What to do: Find the string "settings" in the data, and copy out each line that has it.
== Supplied records ==
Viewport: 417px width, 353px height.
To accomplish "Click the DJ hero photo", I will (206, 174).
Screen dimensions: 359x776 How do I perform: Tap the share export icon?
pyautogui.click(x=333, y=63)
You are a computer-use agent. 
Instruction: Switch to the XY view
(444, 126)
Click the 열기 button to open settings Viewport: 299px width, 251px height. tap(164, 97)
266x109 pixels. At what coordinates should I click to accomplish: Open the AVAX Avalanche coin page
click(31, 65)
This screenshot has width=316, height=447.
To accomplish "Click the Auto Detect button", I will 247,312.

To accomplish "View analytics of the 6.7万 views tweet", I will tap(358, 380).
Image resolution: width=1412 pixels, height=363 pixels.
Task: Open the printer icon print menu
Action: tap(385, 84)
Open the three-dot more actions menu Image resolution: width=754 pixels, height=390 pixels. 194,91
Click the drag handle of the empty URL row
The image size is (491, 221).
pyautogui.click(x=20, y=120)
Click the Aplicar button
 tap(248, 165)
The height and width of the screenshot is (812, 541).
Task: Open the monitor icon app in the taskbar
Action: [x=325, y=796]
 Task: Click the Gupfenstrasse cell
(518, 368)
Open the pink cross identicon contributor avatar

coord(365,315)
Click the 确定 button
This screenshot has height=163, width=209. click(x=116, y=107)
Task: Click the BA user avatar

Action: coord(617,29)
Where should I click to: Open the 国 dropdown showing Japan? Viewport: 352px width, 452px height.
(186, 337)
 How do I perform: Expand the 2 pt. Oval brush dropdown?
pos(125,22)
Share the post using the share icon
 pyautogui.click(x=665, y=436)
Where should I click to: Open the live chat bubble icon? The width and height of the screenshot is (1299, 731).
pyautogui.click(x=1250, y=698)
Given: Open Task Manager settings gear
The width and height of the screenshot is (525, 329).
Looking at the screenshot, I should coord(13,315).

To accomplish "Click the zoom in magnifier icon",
===
Answer to this exercise:
Click the 열기 button to open settings Viewport: 299px width, 251px height. tap(164, 97)
Given: Open Task Manager settings gear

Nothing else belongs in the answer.